─── SELECTED TEXT

Was treating the Cape Metropole as a special case irrational?
[161] It will be recalled that paragraph 1.1 (d) of the Policy provides that the Cape Metropole’s exclusivity zone is 75 kilometers radius, while paragraph 1.1 (e) provides that the exclusivity zone of “other casinos shall be determined by the Board”. Tsogo Sun further contends that the Provincial Government has not proffered any objective basis for the distinction made in the policy.
[165] Rationality is explained in Minister of Home Affairs v Scalabrini Centre Cape Town and Others 2013 (6) SCA 421 thus:
“[65] But an enquiry into rationality can be a slippery path that might easily take one to inadvertently into assessing whether the decision was one the court considers reasonable. As appears from the above, rationality entails that the decision is founded upon reason – in contradistinction to one that is arbitrary – which is different to whether it was reasonably made. All that is required is a rational connection between the power being exercised and the decision, and a finding of objective irrationality will be rare.”

──────

### BRIEF:
Say whether each statement agrees with the court excerpt, answering yes or no and quoting the deciding words. 1. Paragraph 1.1 (d) of the Policy sets the Cape Metropole's exclusivity zone at a 75-kilometer radius. 2. The Policy fixes the exclusivity zone of other casinos at 50 kilometers. 3. The quoted passage on rationality says a finding of objective irrationality will be common. The lines that come after the court excerpt have no connection to it.

─── INFORMATION SHOWN

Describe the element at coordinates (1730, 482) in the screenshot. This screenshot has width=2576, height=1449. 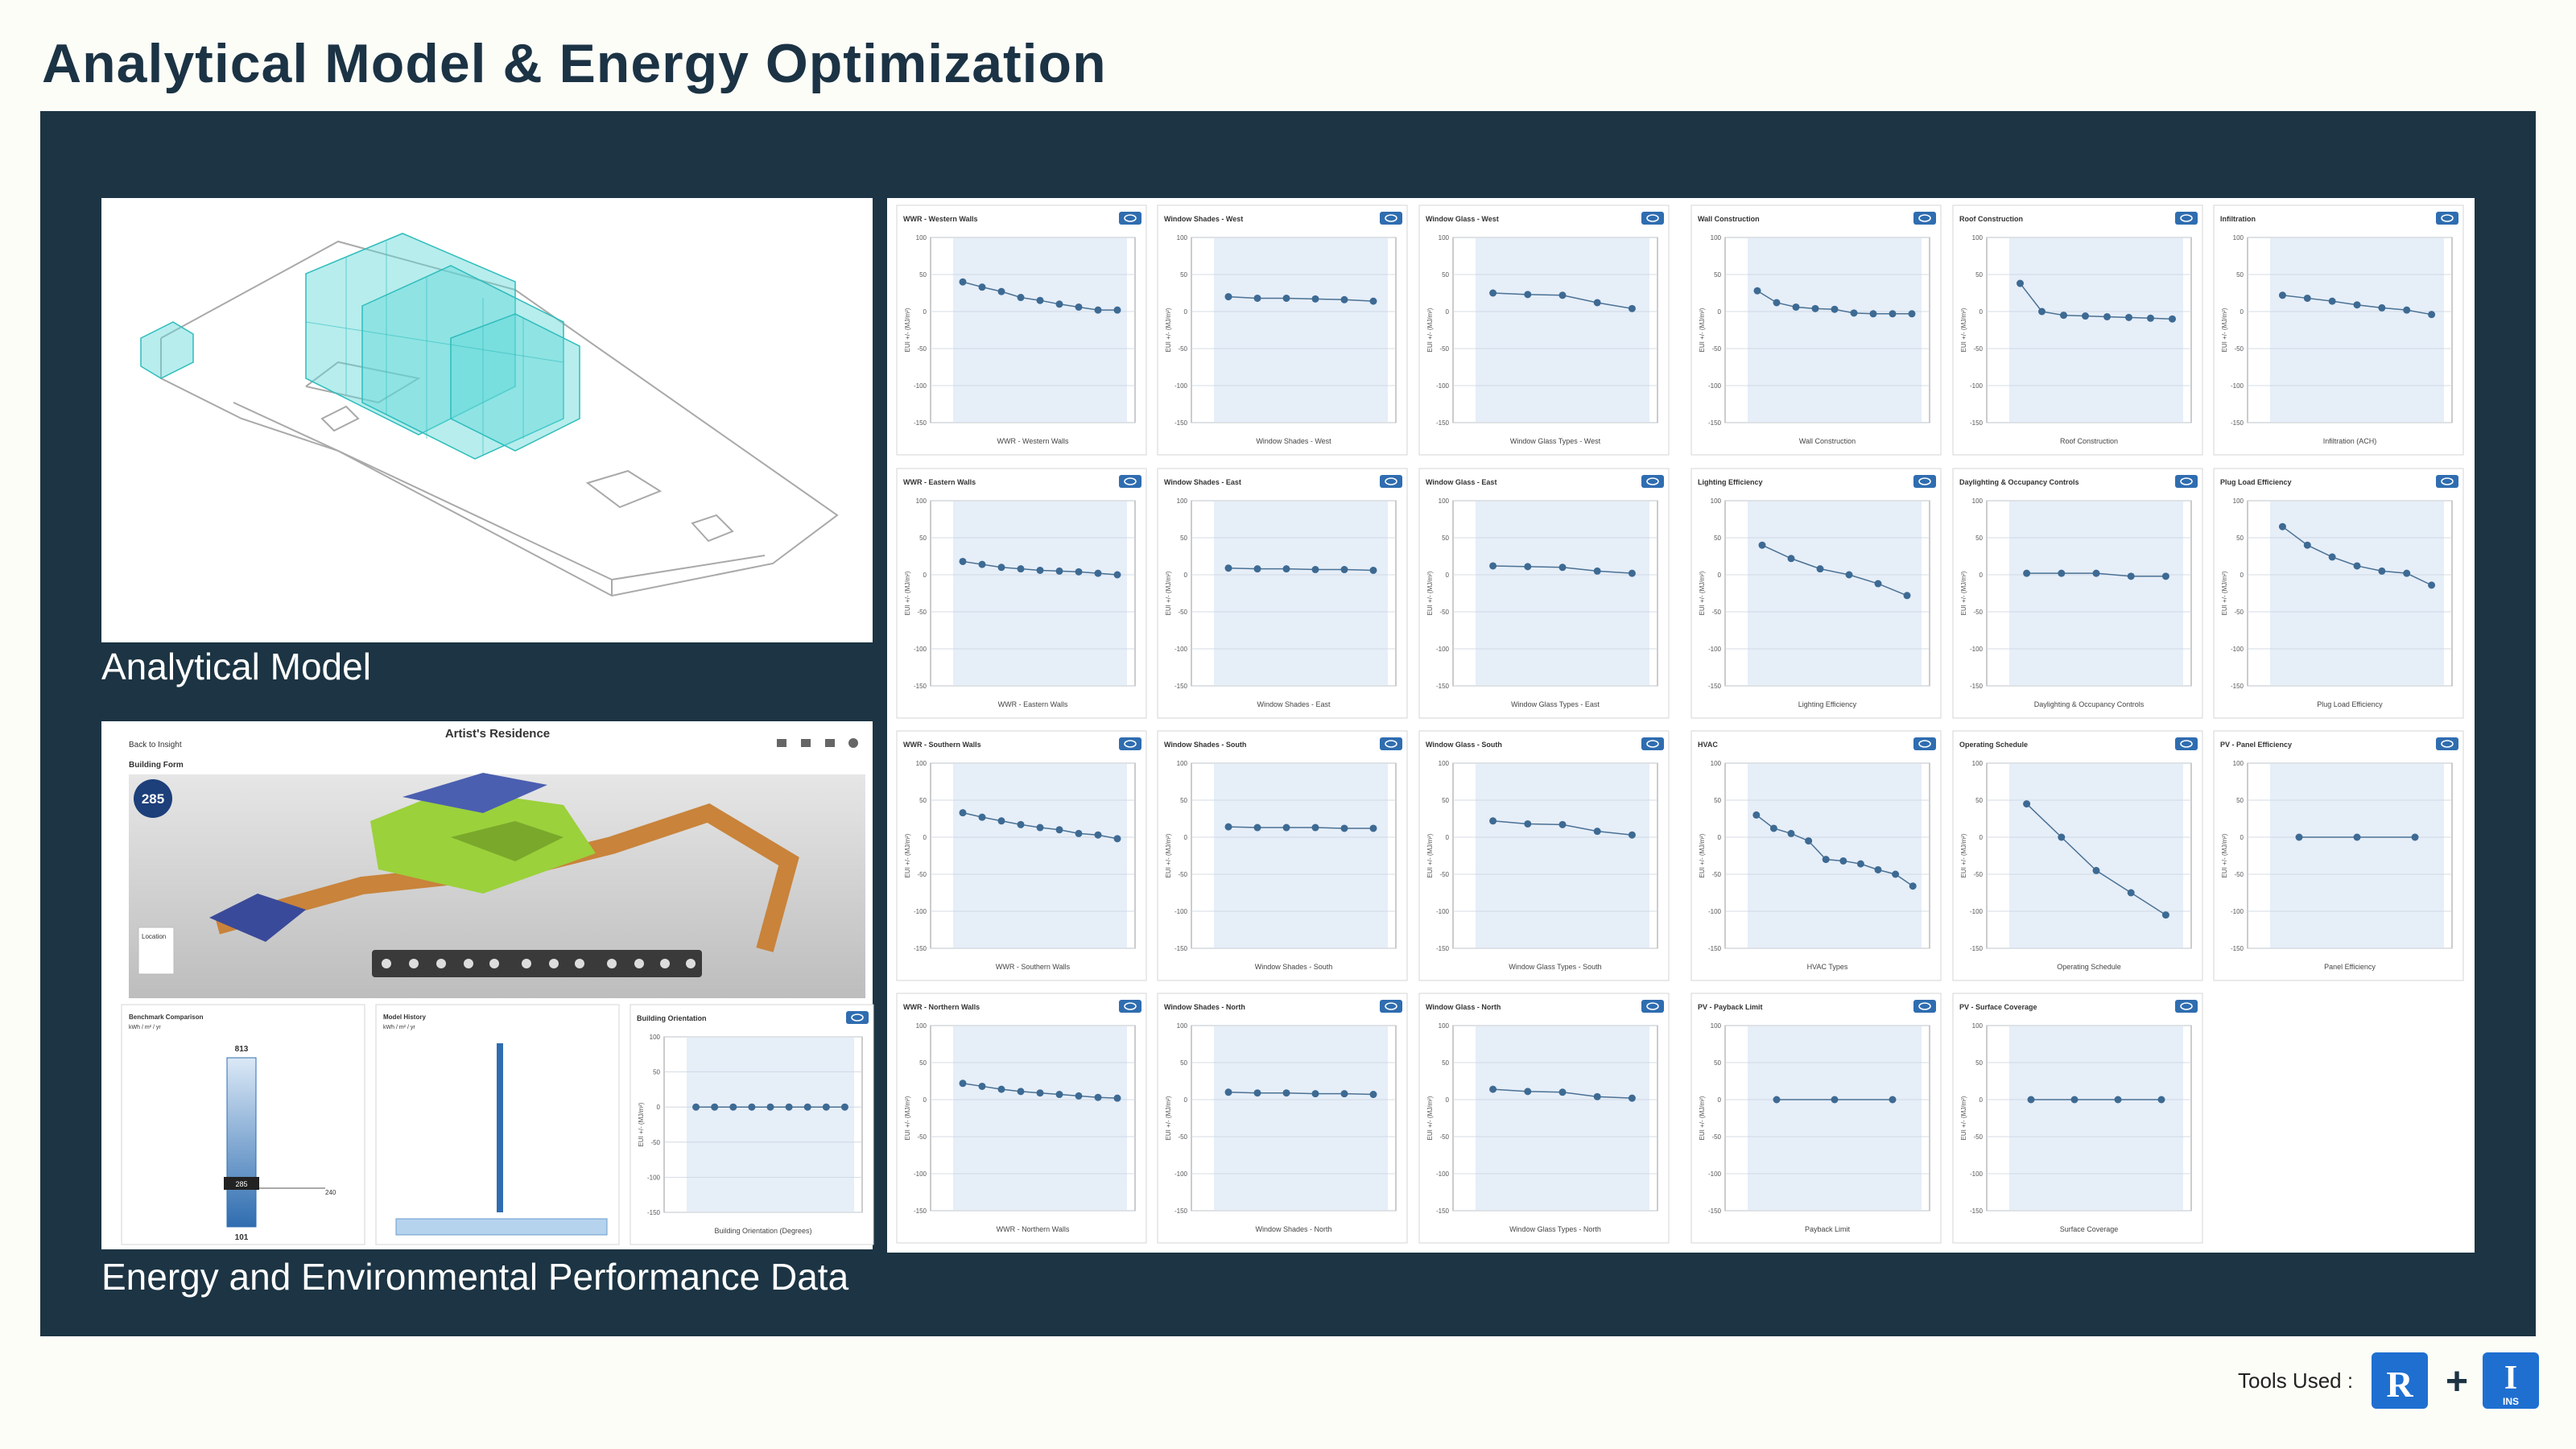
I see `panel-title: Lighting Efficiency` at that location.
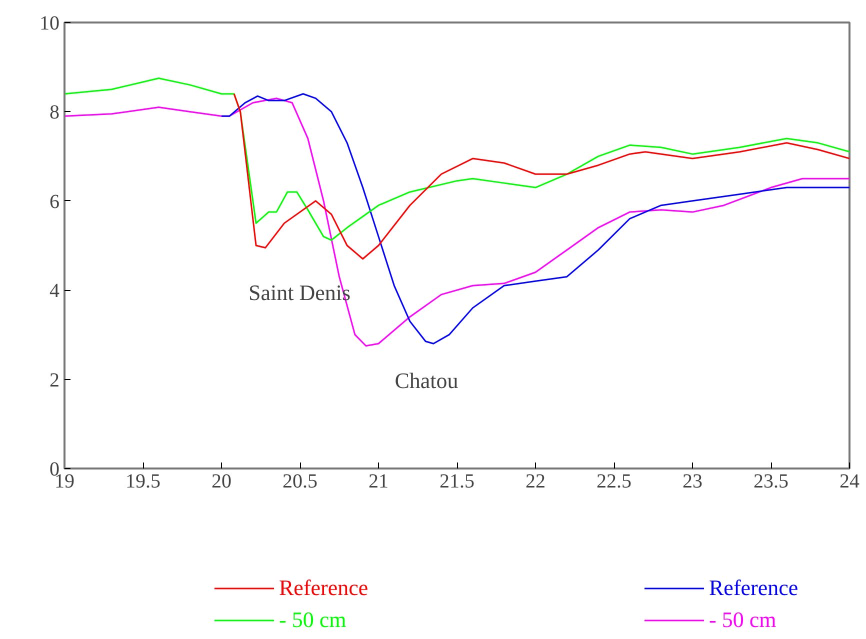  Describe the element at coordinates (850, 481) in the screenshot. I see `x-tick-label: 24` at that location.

──────

### RESULT BELOW:
1. Yes: "paragraph 1.1 (d) of the Policy provides that the Cape Metropole’s exclusivity zone is 75 kilometers radius"
2. No: "other casinos shall be determined by the Board"
3. No: "a finding of objective irrationality will be rare"